## EXERCISE REQUIREMENTS
a) According to the season summary, which stadium did United move into starting the following season?
b) Update the season summary by rewriting the passage from "An array of" up to and including "New England Revolution.", with "New England Revolution" replaced by "Philadelphia Union".
-- begin PAGE EXTRACT --
The 2017 D.C. United season was D.C. United's 22nd season of existence, and their 22nd in Major League Soccer, the top flight of American soccer.

An array of injuries to key players such as Steve Birnbaum and Patrick Mullins greatly affected D.C. United's form, as the team's scoring output and defensive performance suffered. United finished at the bottom of the Eastern Conference, and second-bottom of the overall league table. United failed to qualify for the MLS Cup Playoffs for the first time since 2013, and for only the second time in the last six seasons. United also had a short spell in the 2017 U.S. Open Cup, where they were bounced in the fifth round proper by New England Revolution.

The season was also United's final season at Robert F. Kennedy Memorial Stadium, ending a 22-year run for the club leasing the stadium. RFK Stadium was the final original stadium to be used by one of the charter franchises in MLS. It was at the time, the longest tenure for an MLS team in a specific stadium. Starting the following season, United moved into Audi Field, a soccer-specific stadium situated in the Buzzard Point neighborhood of Washington, D.C.

Review

Off season
D.C. United began the off-season by dealing a copy of international reserve players to gain spots on the expansion draft protection list for domestic players they valued more. Former draft choice Miguel Aguilar and Kennedy Igboananike were traded, with the team acquiring lower round draft picks. None of United's players were selected in the 2016 MLS Expansion Draft, allowing the team to focus on building on the foundation of the surprising 2016 team. Luciano Acosta's loan status ended as he was signed on a permanent transfer from Boca Juniors. Shortly after the expansion draft, the team announced it had acquired on loan from Club Sport Herediano a young forward, José Guillermo Ortiz who was transferred from Alajuelense, for whom he had scored twice against D.C. in CONCACAF Champions League play, to Club Sport Herediano, which turned around and loaned him out to D.C. United. In the 2017 MLS SuperDraft D.C. dipped into a familiar talent pool, selecting University of Maryland fullback Chris Odoi-Atsem in the first round, In the second round, the team selected goalie Eric Klenofsky and defender Jo Vetle Rimstad. Following the draft, the team signed a Homegrown Player deal with midfielder Ian Harkes, winner of the Hermann Trophy and son of former D.C. United captain John Harkes. Before the season started, the team also added some veteran depth, signing Sebastien Le Toux.
-- end PAGE EXTRACT --
-- begin DATA SHOWN --
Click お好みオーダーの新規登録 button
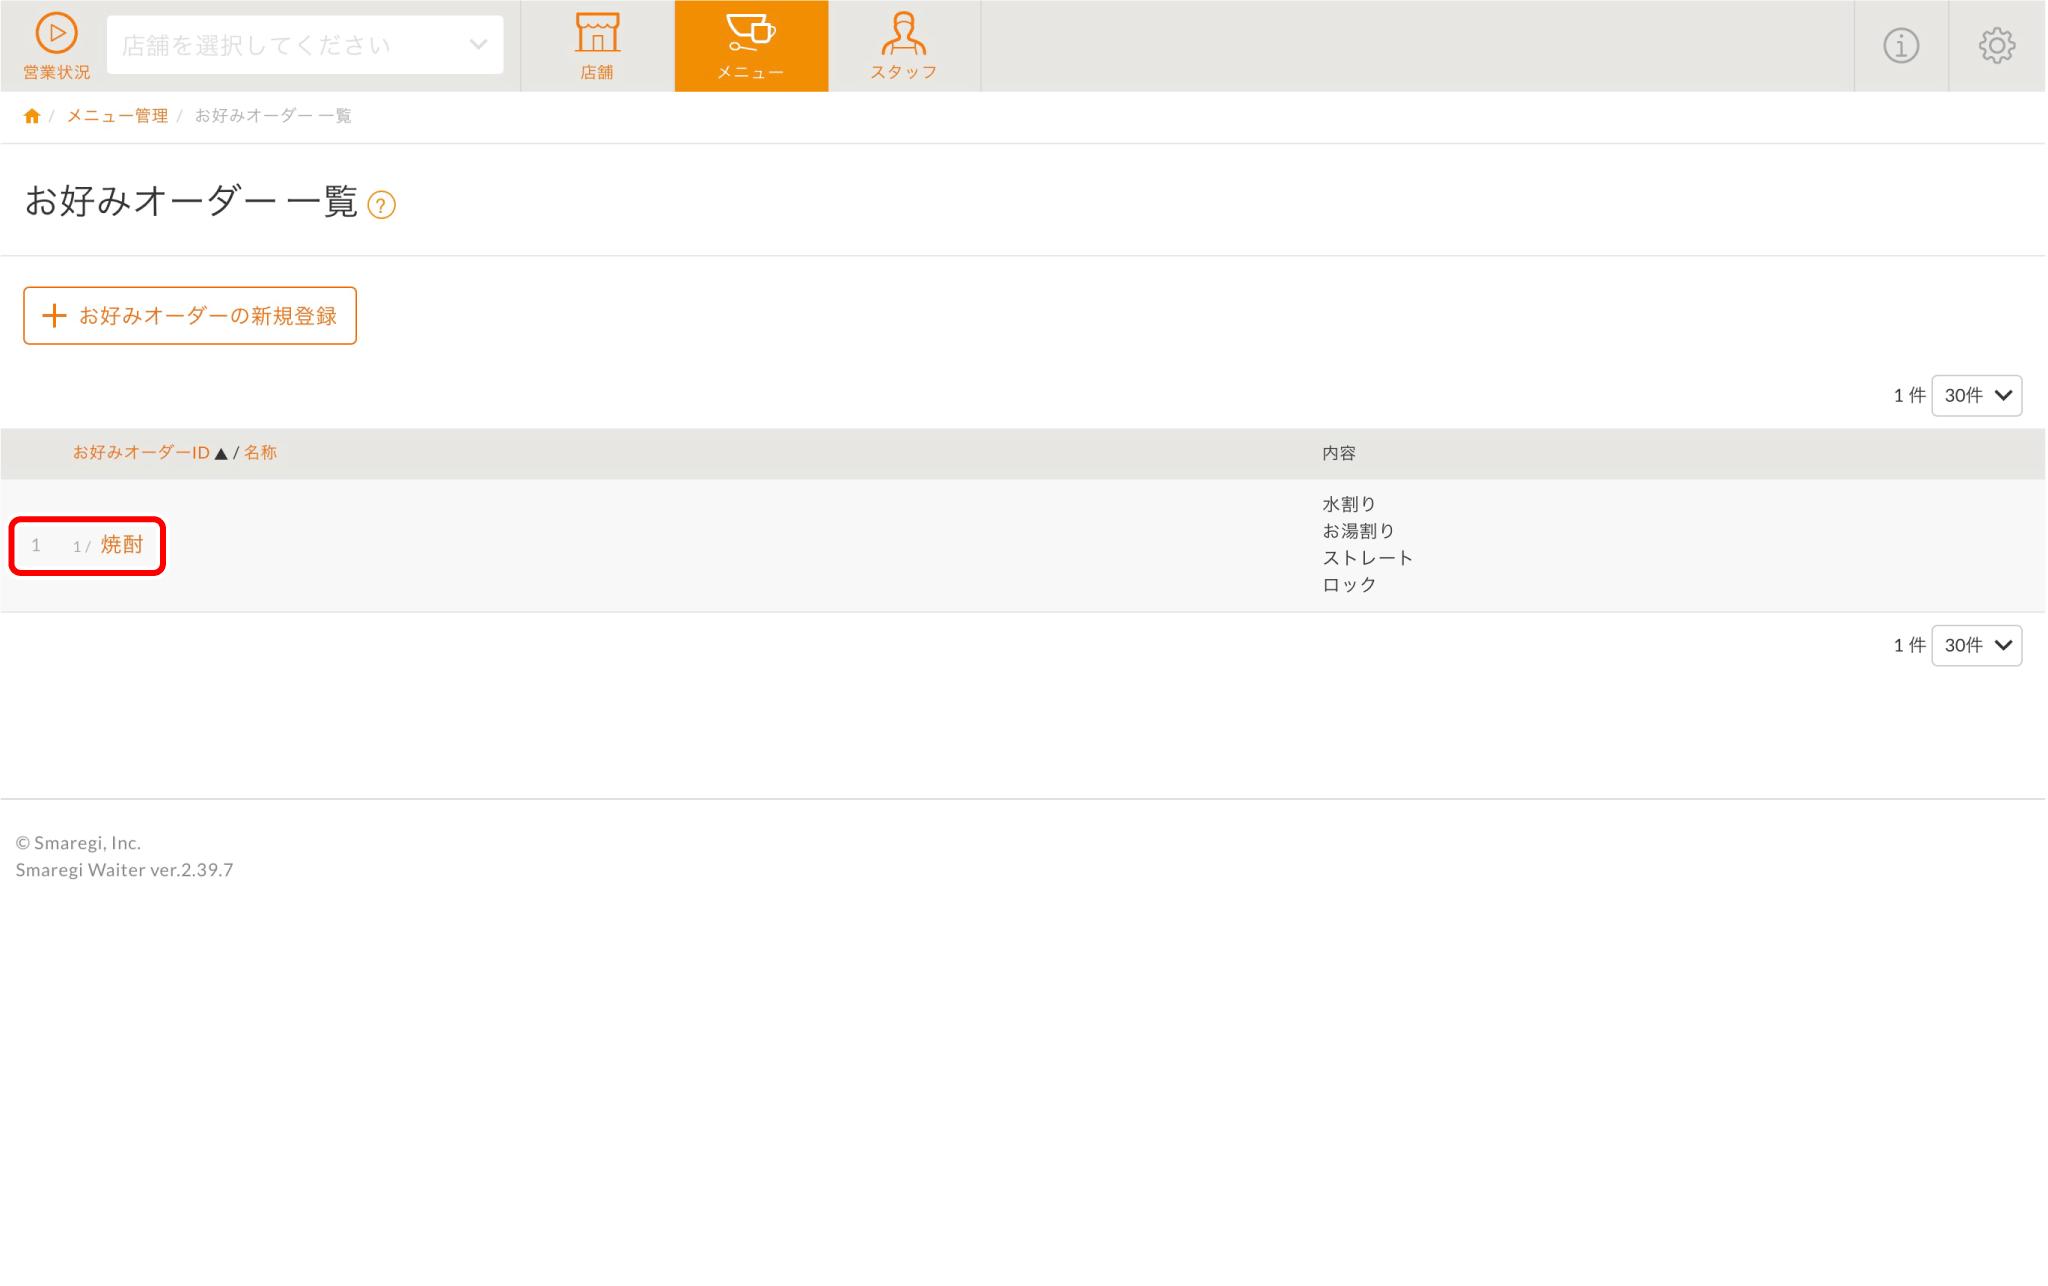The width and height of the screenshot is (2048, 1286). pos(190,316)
-- end DATA SHOWN --
## THE RESULTS
a) Audi Field

b)
An array of injuries to key players such as Steve Birnbaum and Patrick Mullins greatly affected D.C. United's form, as the team's scoring output and defensive performance suffered. United finished at the bottom of the Eastern Conference, and second-bottom of the overall league table. United failed to qualify for the MLS Cup Playoffs for the first time since 2013, and for only the second time in the last six seasons. United also had a short spell in the 2017 U.S. Open Cup, where they were bounced in the fifth round proper by Philadelphia Union.